Update (November 18):  Bobbi Murray gives some background on the Supreme Court case.

Update (December 24):  Why do agency fees matter?
Florida Republicans are pushing a bill designed to ... decertify any union in which 50 percent of the workers don’t pay dues, thus preventing them from being able to collectively bargain. Despite the fact that unions negotiate for the benefit of all their workers, no employee is forced to pay dues in Florida, because it’s a “Right to Work” state.
Update (January 1, 2018):  Although members-only unions is an idea meant to combat the problem of "free-riders" in the absence of agency fees, Chris Brooks argues it only further weakens unions.
When labor activists imagine a world of competing members-only unions, they typically express hope that it will give rise to more militant, progressive and rank-and-file-led organizations that will challenge unions from the left. The experience in Tennessee, however, shows that this competition can produce further fragmentation as unions face business-aligned challengers from their right.
Update (February 19, 2018):  Dave Jamieson reports that public section unions are already preparing for the loss of agency fees.
The largest public sector unions have undertaken “internal organizing” campaigns to prepare for the case, trying to make committed union members out of the workers they already represent. The hope is that engaging with these workers now will make them much more likely to support the union when they no longer have to.
Update (June 27, 2018):  As expected, the Supreme Court struck down agency fees. The argument is that collective bargaining itself is political and thus "compelled speech". Justice Kagan wrote the dissent.
As Kagan noted, 28 states are “right to work” and do not allow fair share fees, while 22 states are not “right to work” and do allow them. The Janus ruling, she wrote, essentially makes the decision for local governments by banning them, “and it does so by weaponizing the First Amendment, in a way that unleashes judges, now and in the future, to intervene in economic and regulatory policy.” She went so far as to call the majority “black-robed rulers overriding citizens’ choices.”
“The First Amendment was meant for better things.”
Update (June 28, 2018):  Amanda Marcotte is optimistic unions can handle the decision.
[T]his blow is being counterbalanced by good, old-fashioned people power of the sort that created public sector unions in the first place. Wildcat teacher strikes have been erupting across the country, even in states that have done everything possible to outlaw collective bargaining for government workers, and in most places, these teachers have found public support.
The degraded work conditions and pitiful salaries teachers often have -- because of public-sector union breakdown in those states -- have given them leverage, perversely enough: They can't be fired en masse because it would be too difficult to find replacements who will take their jobs. Inducing desperation in workers eventually backfires, by pushing them to the point where they feel have nothing left to lose by standing up for themselves.
Also, Aaron Tang explains that states could simply choose to reimburse unions directly for collective bargaining expenses.

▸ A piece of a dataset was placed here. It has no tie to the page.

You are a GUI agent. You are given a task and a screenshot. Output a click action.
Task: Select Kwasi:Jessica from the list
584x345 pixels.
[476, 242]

Update (June 30, 2018):  Anthony DiMaggio refutes the Janus argument.
His hypothetical straw man argument that being forced to pay union dues is the equivalent of a state requiring residents to support a political party’s proposals is absurd on the face of it, and it speaks to the blatant intellectual dishonesty of Alito and other members of the court’s majority.
Update (July 6, 2018):  Glenn Sacks explains how weaker unions hurt others.
Teachers unions protect children because they protect a precious resource—teachers’ time. At nonunion schools teachers are often weighed down with taxing, unnecessary labor–yard duty before and after school, nutrition and lunch duty, chaperoning school functions and athletic events, and others. These duties reduce teachers’ ability to spend time helping students and preparing for classes.
Update (July 7, 2018):  How nice of billionaires to try so hard to "rescue" government workers from unions.

Update (August 8, 2018):  Voters in Missouri rejected a right-to-work law, but I'm wondering how much that helps given the Janus decision.